C’est dans Last exit to Brooklyn qu’apparaît le premier des quatre Harry d’Hubert Selby Jr. Celui-là est un plutôt un Harry de bonne facture. (Chez Selby Jr, entendre par Harry personnage particulièrement primitif, le plus souvent violeur, vicieux, drogué, et dans le meilleur des cas, assassin compulsif.)
Cet Harry-là, branleur corrompu, ne supporte plus sa femme, "cette salope qui a encore le cul en chaleur" et qui refuse de s’endormir et de lui foutre la paix, alors il vomit dès qu’elle le touche, la nuit. De la même manière, il étouffe dès qu’il a la trique, avec une drôle de boule dans la gorge. La journée, il part pour travailler et essayer d’organiser des grèves. Parce qu’à part se bourrer la gueule, il arrive à Harry d’être ouvrier syndicaliste.
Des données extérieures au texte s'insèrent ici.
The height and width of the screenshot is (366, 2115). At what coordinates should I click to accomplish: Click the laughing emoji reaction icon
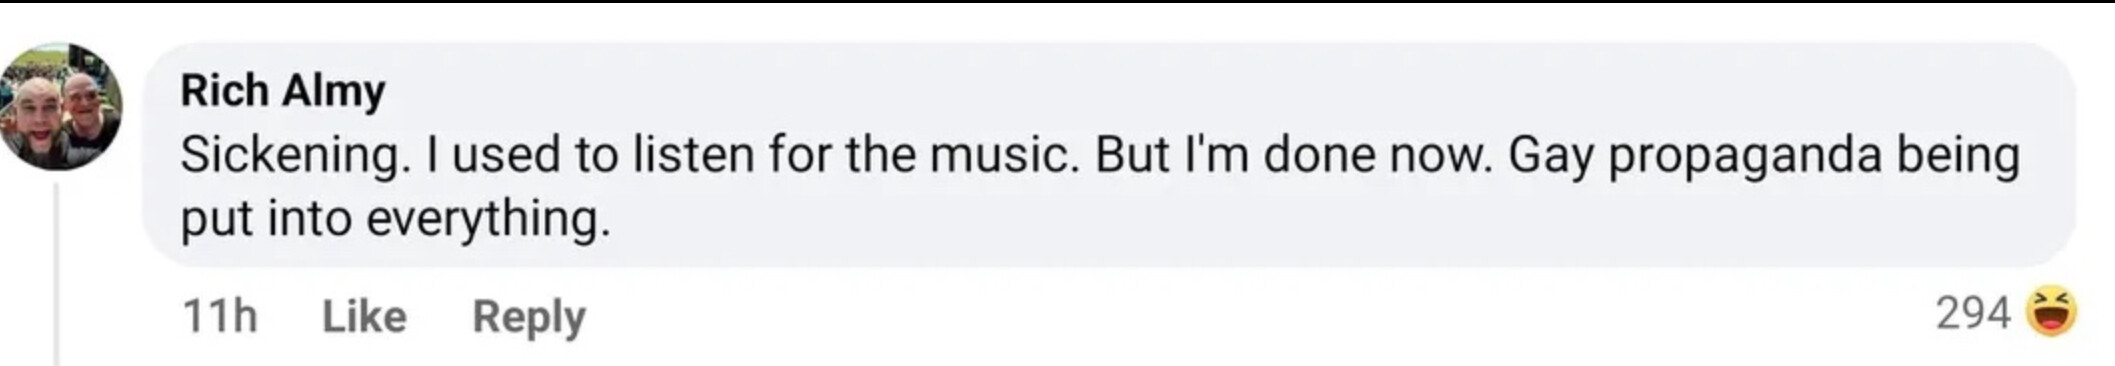pyautogui.click(x=2050, y=312)
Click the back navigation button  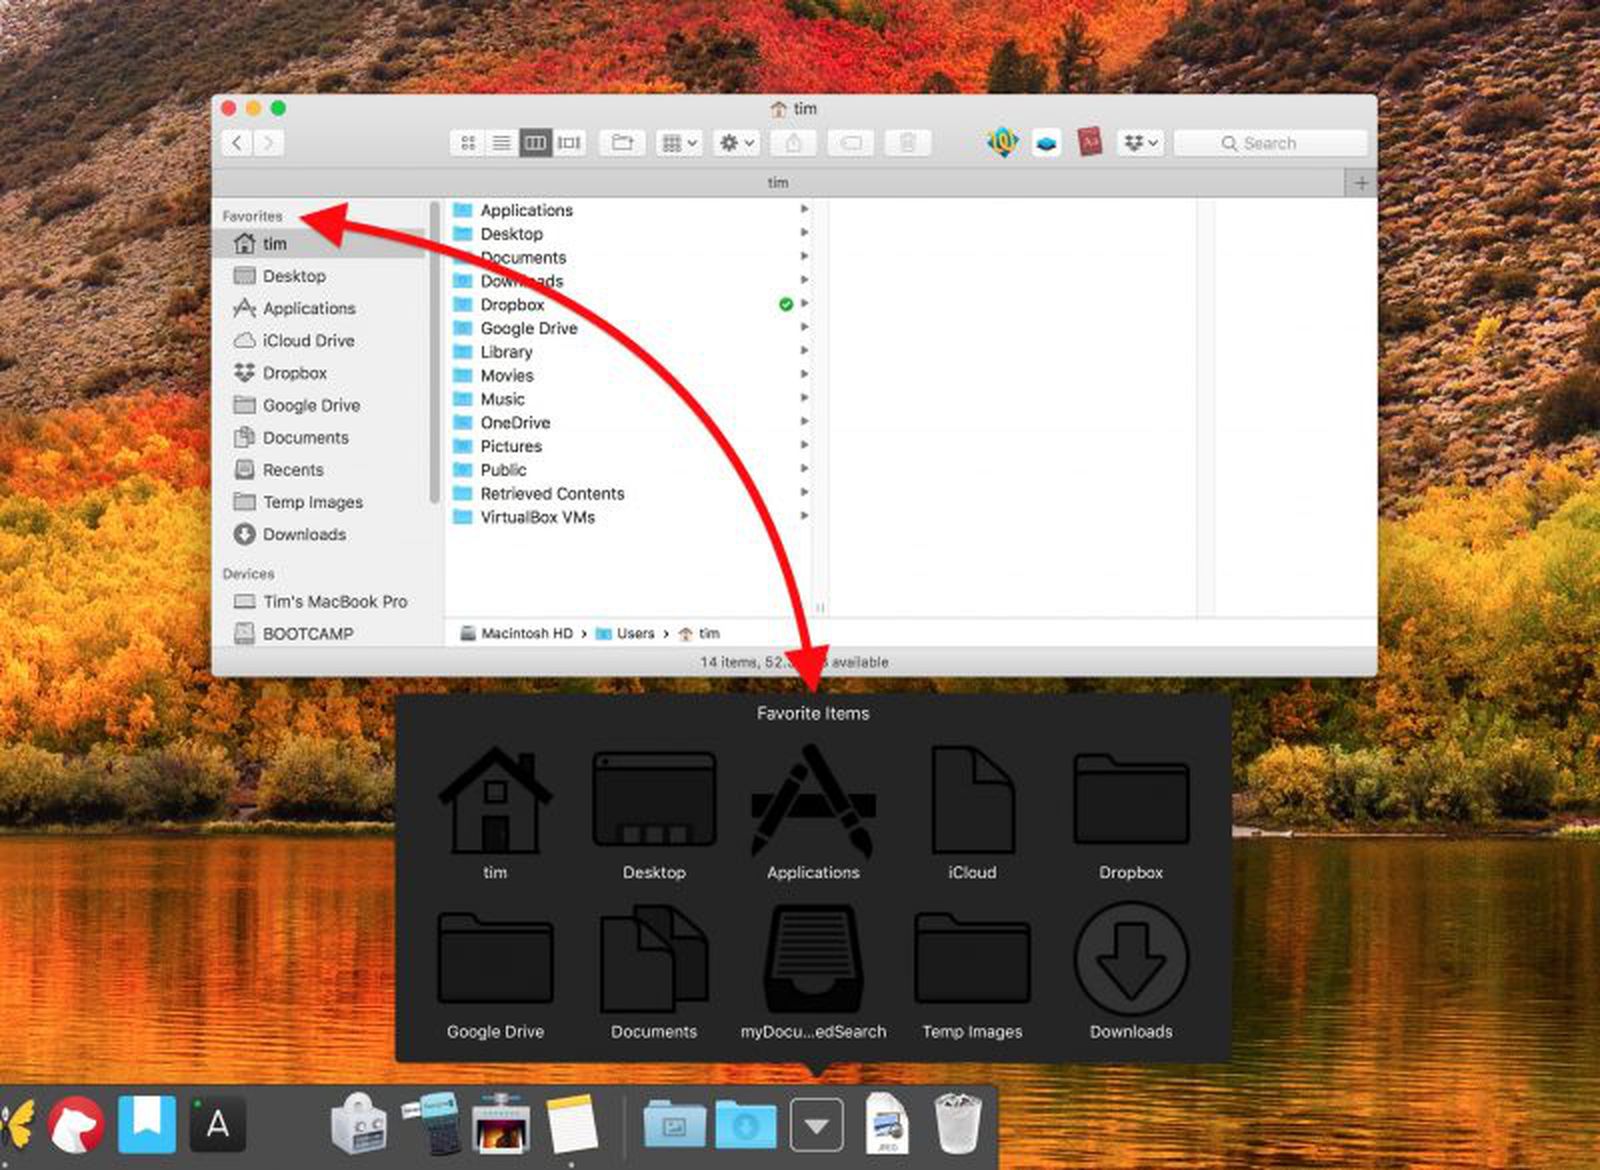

C’est-à-dire que quand il ne lèche pas le cul des pontes du syndicat, qu’il ne se tape pas un travelo à l’occasion d’une grève, il pisse dans son bureau et rédige des tracts. Pour résumer le personnage, mieux vaut se référer à ses propres propos : "Voilà c’qu’il me fallait. Pisser un bon coup, haha. Rien ne vaut pisser un bon coup." Tout simplement terrifiant.
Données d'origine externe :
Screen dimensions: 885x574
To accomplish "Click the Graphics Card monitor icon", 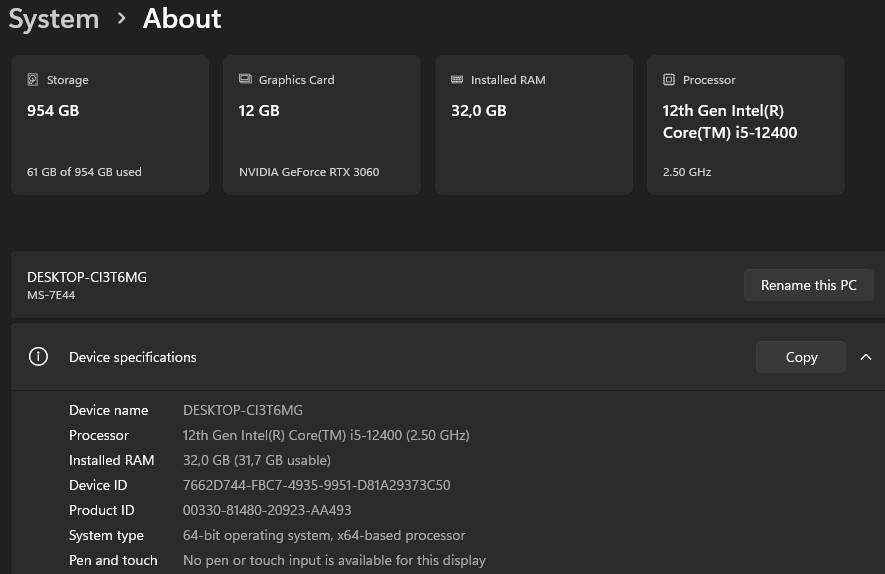I will click(245, 80).
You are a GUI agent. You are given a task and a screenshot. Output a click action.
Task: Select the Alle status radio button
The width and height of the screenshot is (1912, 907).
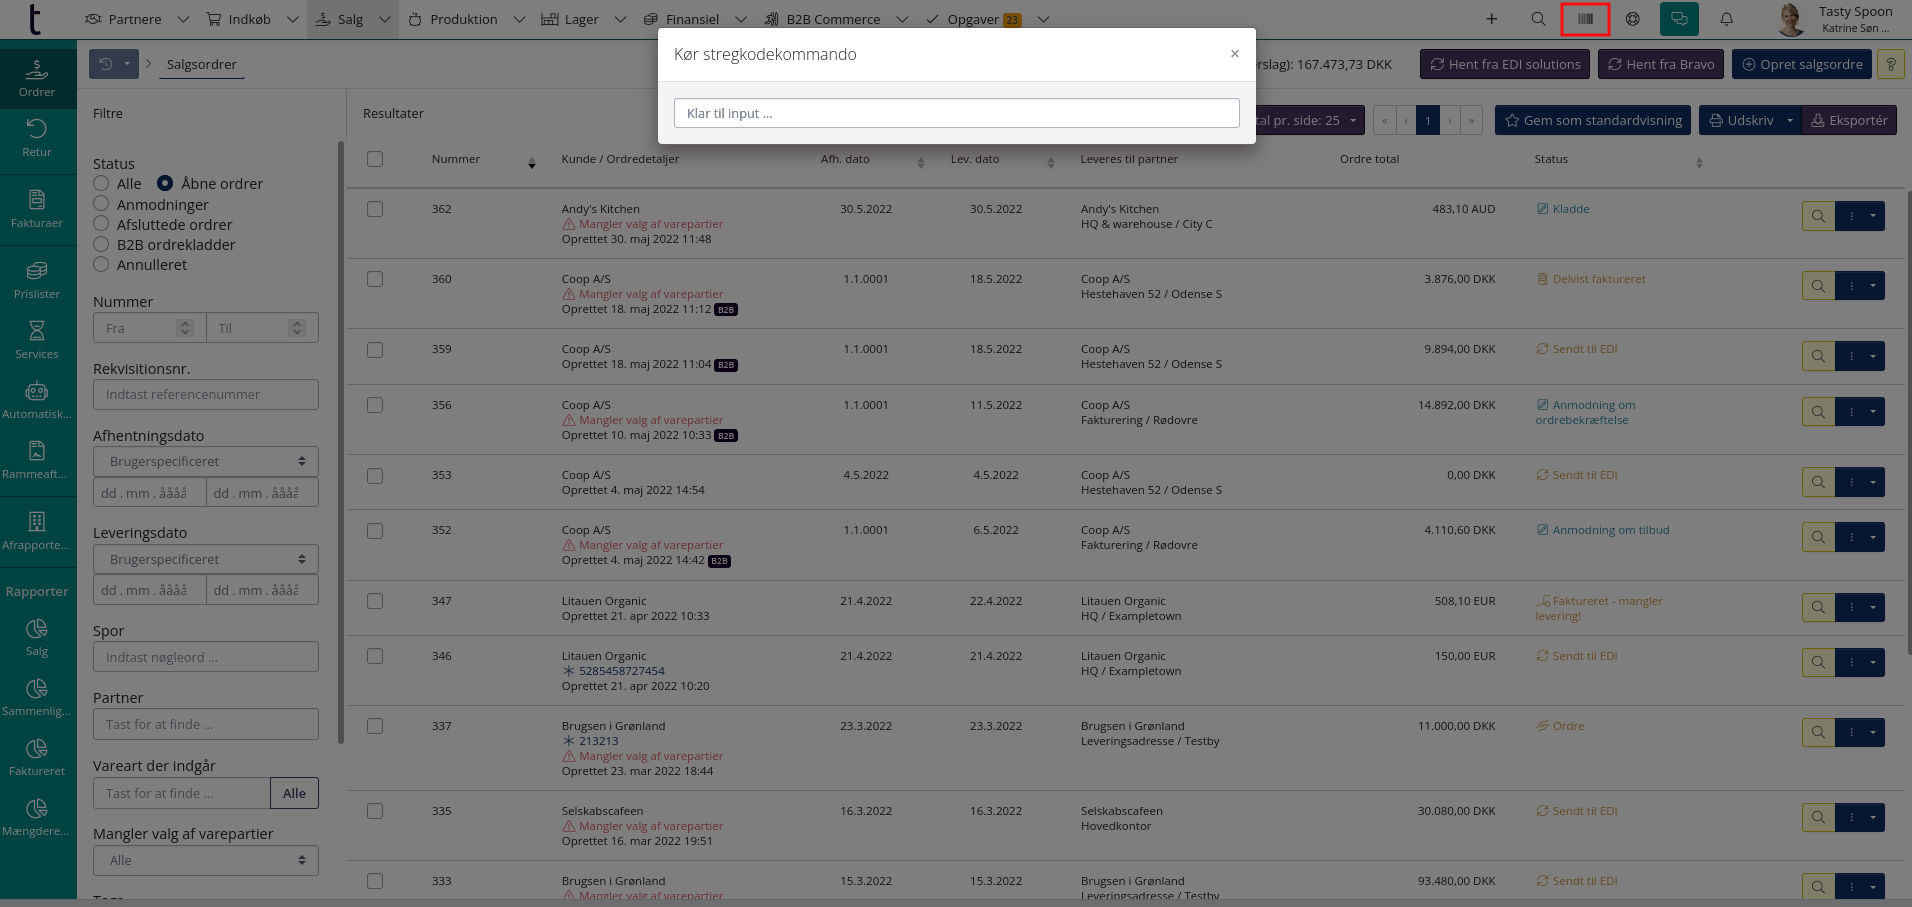point(101,184)
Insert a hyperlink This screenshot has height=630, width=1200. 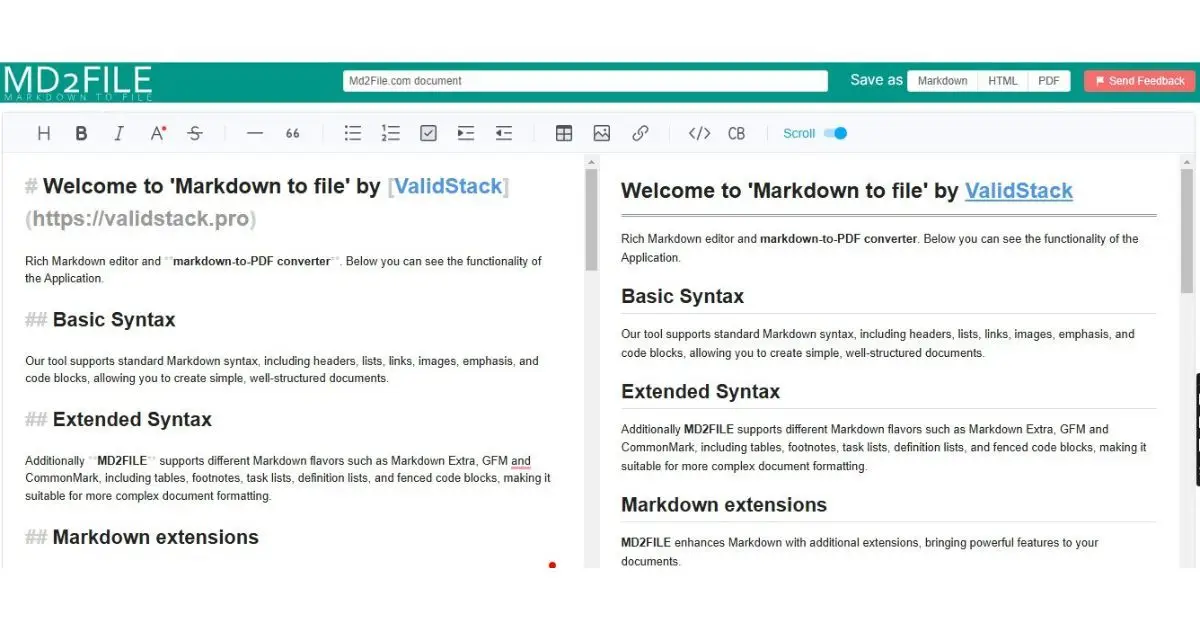pyautogui.click(x=640, y=132)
Les cinq autres nouvelles de ce recueil racontent le même désespoir. Il y a un jeune marin tabassé à mort par des voyous pas très précautionneux. On les retrouve dans le texte suivant, ces voyous si sympas, dans une partie de jambe en l’air avec des travelos défoncés au PCP. Il y a Tralala, une fille de la rue parfaitement bien poitrinée qui rêve de richesse et qui utilise ses atouts pour détrousser des marins de passage avec la complicité de ses amis. Elle finira violée et immolée. Et c’est un peu là la morale de toutes les histoires de Selby Jr : tous les rêves finissent au hachoir. La magie n’existe pas. Il n’y a rien chez Selby qui puisse sauver ses congénères, les personnages qui peuplent ses villes, car tout n’est qu’asphalte, sont désespérants, sinistrement débiles.
Et l’écriture est si déchiquetée, si atrocement réelle, sans métaphore, sans issue, qu’elle parvient à nous détruire secrètement, durablement. Ce chef-d’œuvre s’est vendu à deux millions d’exemplaires. Deux millions d’âmes gangrenées par le noir.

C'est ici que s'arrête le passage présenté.